带来的影响是潜移默化的,就像此时的知晌,即使从来没有见过他的强大,也会在得知他真实身份之后下意识的依赖,这声音仿佛带有镇定作用,让知晌也被他所感染。
知晌听话照做,对于人类来说有些极限的挑战,在此时的知晌眼中也不过就是朝前踏出一步的事情。
他也终于明白为什么猴子在树上如履平地。
就这么配合着,山体上的大部分琉璃袋都被收入囊中,和游戏里的不太一样,现实中的一条沟壑中能长出五六株琉璃袋。
知晌只需要在悬崖上这一小圈沟壑中寻找就能得到十几株琉璃袋。
“差不多了。
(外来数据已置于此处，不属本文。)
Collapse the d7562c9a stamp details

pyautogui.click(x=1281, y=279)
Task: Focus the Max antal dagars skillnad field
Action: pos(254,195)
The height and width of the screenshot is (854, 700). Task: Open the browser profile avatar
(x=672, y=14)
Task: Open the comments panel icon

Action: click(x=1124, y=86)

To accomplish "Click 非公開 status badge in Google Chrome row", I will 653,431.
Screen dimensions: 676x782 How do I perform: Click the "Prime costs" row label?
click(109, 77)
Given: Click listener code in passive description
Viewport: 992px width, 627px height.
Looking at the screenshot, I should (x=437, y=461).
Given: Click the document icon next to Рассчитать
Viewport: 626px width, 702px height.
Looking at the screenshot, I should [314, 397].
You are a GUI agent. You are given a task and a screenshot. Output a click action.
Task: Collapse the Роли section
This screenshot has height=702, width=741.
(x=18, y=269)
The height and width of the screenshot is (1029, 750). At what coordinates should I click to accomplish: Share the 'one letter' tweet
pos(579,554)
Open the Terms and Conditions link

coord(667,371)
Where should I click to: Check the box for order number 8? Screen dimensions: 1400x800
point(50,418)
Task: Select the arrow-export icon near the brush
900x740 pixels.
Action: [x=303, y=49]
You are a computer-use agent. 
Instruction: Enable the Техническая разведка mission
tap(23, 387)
”知晌站在岩柱上,已经可以灵活的蹲在上面了。
话音刚落,就毫不犹豫的跳了下去,比蹦极带来的冲击还要强烈,在没有安全绳索的情况下安全的降落在了地面。】
坐在沙发上的人所看到的则是被春秋笔法一笔带过的影像,一个转场的功夫,就到了几十年之后。
【知晌旁边的住户换了一批又一批,就连他的邻居也变成了钟离的“孙子”,钟离对这个身份很认真,甚至为此自导自演了一出儿子寻亲的故事,让身为邻居的知晌大开眼界,吃了一肚子的假瓜。
也经常以邻居的身份去劝这一个即当爹又当儿的精分老人,搞得知晌对换身份的事情退避三舍。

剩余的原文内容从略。